One thing stands out: CMM Level 3 or 4 leads to a very strong (even heavy-handed) management
style. By and large, these organizations pay more attention to project management than to product
output. This can make software developers cranky; they’d rather program than fill out project
management documentation. The CMM in the wrong hands may stifle innovation. Poorly
implemented, the CMM becomes all the bad things that its opponents say about it

Agile Development Background

With some notable exceptions,14 the people most responsible for the Agile movement came of age
at the beginning of the “object revolution” in the late 80s and early 90s. That revolution was very
successful; the most popular development languages and operating environments today all have an
OO flavor. But not everything has gone as planned. Most disturbing, OO projects have been late and
over budget as often as any other projects. As a consequence, some of the most devoted OO
advocates came to recognize by the mid 90s that OO techniques alone would not revolutionize the
software world. In order to really create new classes of software in very short periods of time, the
software process needed a radical overhaul. People experimented with different approaches to OO
development.
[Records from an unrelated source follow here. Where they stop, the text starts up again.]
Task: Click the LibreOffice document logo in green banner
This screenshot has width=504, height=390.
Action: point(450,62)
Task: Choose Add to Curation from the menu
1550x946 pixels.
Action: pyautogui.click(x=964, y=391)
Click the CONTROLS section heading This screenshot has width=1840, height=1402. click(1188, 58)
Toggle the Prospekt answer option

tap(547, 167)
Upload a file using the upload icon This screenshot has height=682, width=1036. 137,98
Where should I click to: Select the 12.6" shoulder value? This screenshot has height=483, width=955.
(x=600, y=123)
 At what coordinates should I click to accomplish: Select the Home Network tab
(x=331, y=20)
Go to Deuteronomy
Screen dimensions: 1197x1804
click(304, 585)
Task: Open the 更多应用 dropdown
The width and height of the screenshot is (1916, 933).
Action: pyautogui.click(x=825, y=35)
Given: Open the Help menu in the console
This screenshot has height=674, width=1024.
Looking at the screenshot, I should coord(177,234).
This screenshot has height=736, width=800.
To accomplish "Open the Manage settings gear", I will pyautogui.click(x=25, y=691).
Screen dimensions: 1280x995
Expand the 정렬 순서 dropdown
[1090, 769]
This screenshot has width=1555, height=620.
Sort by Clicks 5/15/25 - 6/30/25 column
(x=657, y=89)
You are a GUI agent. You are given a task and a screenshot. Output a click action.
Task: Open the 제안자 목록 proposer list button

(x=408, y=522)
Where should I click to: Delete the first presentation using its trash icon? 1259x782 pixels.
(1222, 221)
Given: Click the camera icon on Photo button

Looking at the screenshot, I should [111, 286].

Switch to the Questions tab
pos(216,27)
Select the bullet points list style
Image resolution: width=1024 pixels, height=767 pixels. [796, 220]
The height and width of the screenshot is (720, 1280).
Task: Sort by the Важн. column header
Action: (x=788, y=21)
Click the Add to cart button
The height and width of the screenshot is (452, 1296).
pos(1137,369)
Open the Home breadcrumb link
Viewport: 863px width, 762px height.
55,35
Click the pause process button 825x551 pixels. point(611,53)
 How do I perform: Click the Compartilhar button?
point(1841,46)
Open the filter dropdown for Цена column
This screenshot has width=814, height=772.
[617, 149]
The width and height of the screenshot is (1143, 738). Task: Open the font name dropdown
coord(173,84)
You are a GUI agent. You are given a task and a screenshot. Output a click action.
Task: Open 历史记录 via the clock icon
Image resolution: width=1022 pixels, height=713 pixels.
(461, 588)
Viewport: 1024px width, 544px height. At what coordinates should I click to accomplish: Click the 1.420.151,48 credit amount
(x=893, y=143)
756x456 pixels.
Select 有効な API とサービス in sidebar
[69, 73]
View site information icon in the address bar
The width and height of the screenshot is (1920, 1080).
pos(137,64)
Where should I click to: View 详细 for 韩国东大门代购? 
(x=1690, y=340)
Agile grew out of the convergence of a number of the most successful outcomes of OO
development experiments.

The important themes of the early Agile movement included the following:

• Systems are best developed in small increments;

• Users and developers have to work hand-in-hand;

• Each system increment should be designed to handle the minimum requirements;

• When changes in requirements occur, they should be designed in; and,

• There should be little or no documentation beyond the actual code.

The visual image most associated with the CMM is a waterfall; the image of Agile is a rapid
prototyping cycle (see Exhibit 3).

Most OO programming gurus who took up Agile techniques shared a dislike for paperwork,
especially paperwork imposed by “rigorous” software approaches such as the CMM. In the circle of
Agile gurus, there is a strong minimalist bias. Software itself is the product; everything else is
overhead. “Why worry about documentation or project management forms, etc. if all that people
want is the product?” Then: “What if we throw a few good programmers in a small room with the

13 In response to the criticism about the CMM’s lack of objectivity, the SEI has created a measurement program to support
CMM certification. This program is called Software Engineering Measurement and Analysis (SEMA).
14 A very notable exception: Jim Highsmith, the author of several influential books on Agile development, especially Adaptive
Software Development, is a pioneer in systems methodologies going back to the 70s. Bob Charette, Steve Mellor, and Ken
Schwaber are other greybeards that have joined forces with younger Agilists.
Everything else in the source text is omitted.